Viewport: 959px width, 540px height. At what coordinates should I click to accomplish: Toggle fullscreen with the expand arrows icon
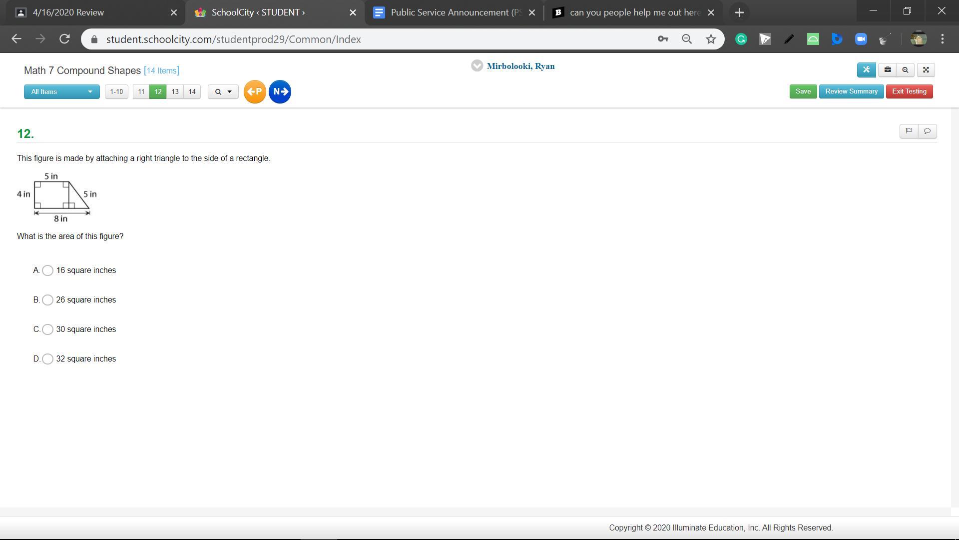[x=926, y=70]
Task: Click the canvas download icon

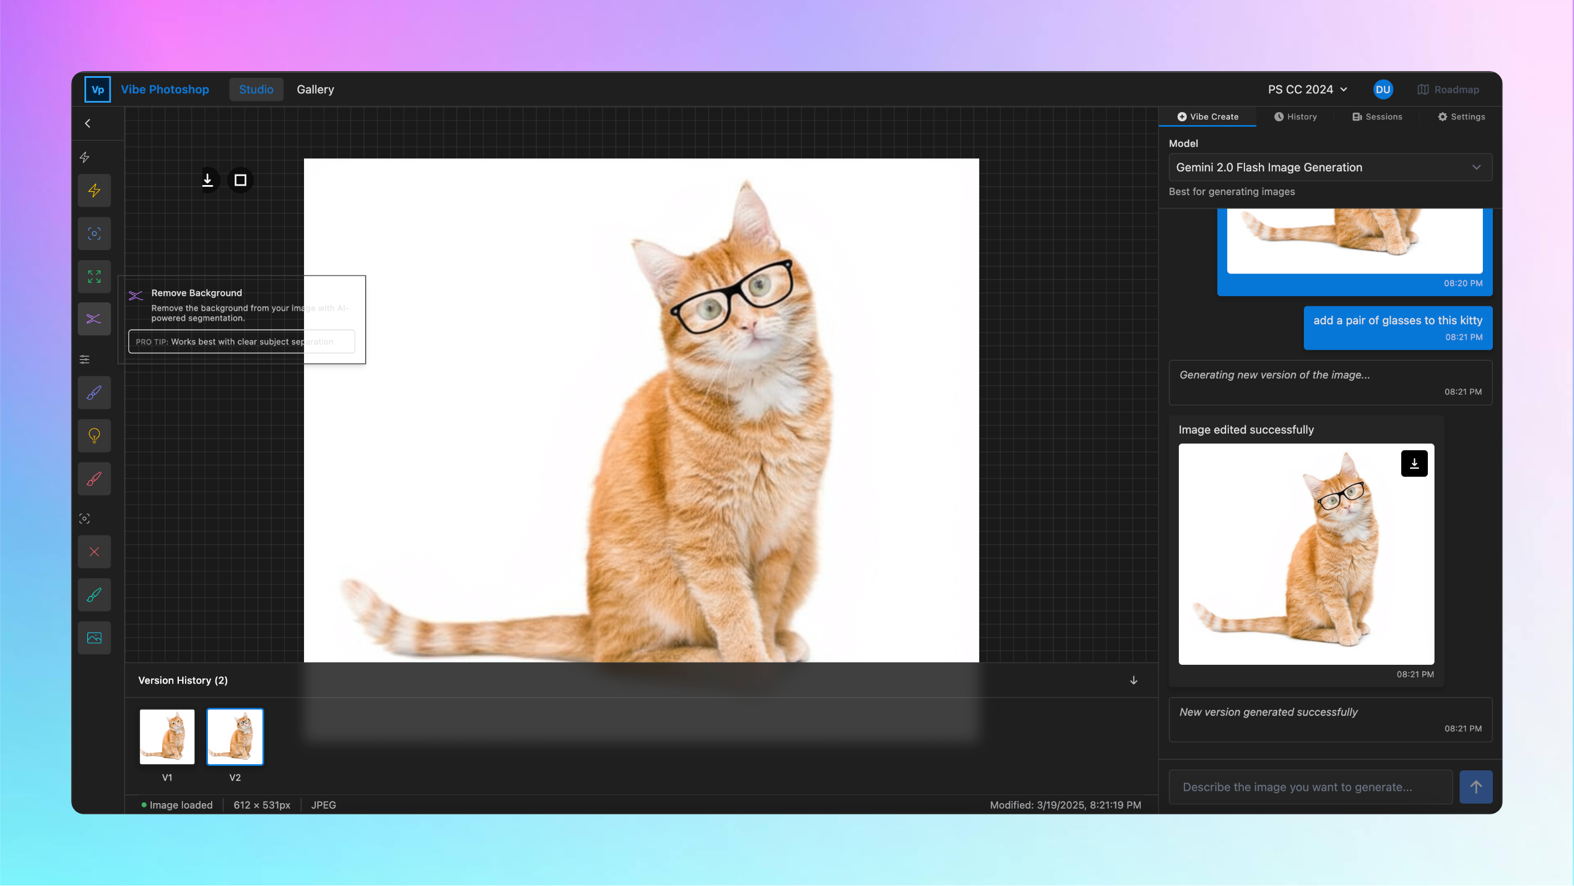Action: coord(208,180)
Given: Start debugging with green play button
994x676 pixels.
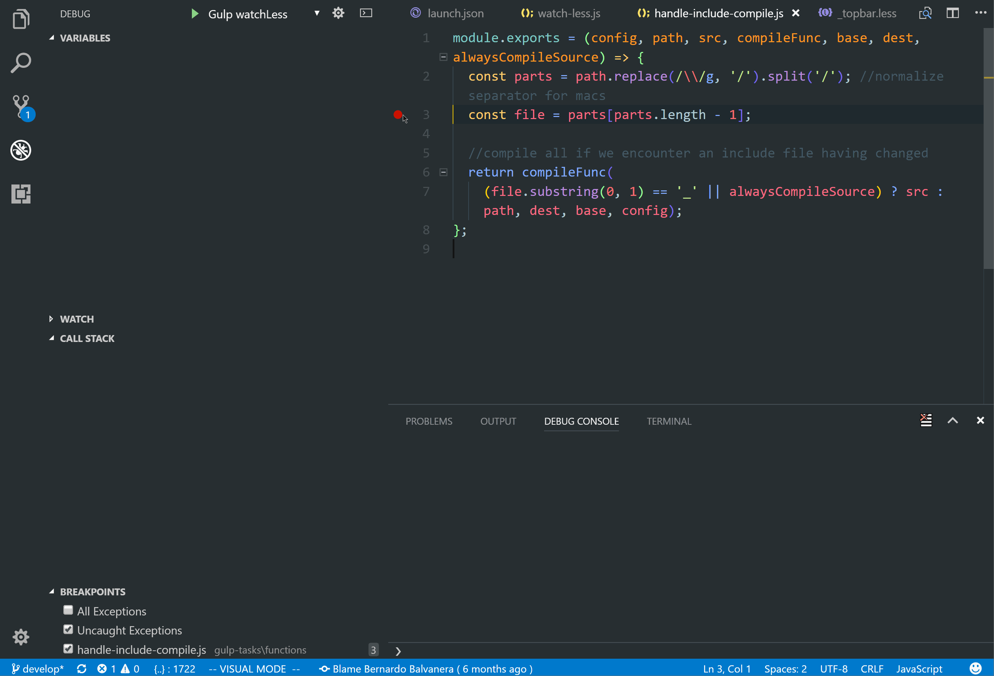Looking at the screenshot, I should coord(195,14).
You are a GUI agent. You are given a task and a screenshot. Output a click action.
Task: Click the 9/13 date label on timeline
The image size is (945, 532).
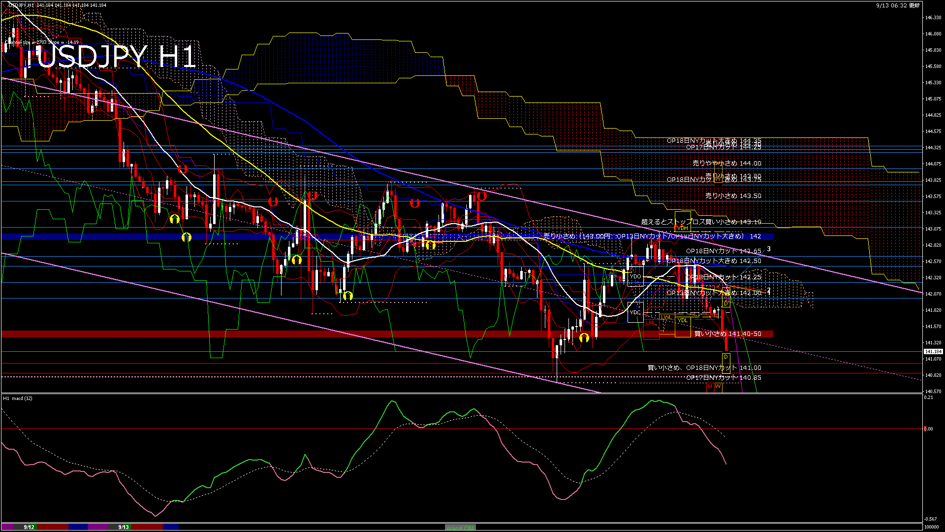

....................

What is required ▸
Set the records down again exactly, with no pictures.

Finished task ▸
Viewport: 959px width, 540px height. At what coordinates should I click to accomplish: Toggle fullscreen with the expand arrows icon
[x=926, y=70]
Task: Click the canvas download icon

Action: coord(208,180)
Given: Start debugging with green play button
994x676 pixels.
Looking at the screenshot, I should coord(195,14).
You are a GUI agent. You are given a task and a screenshot. Output a click action.
Task: Click the 9/13 date label on timeline
The image size is (945, 532).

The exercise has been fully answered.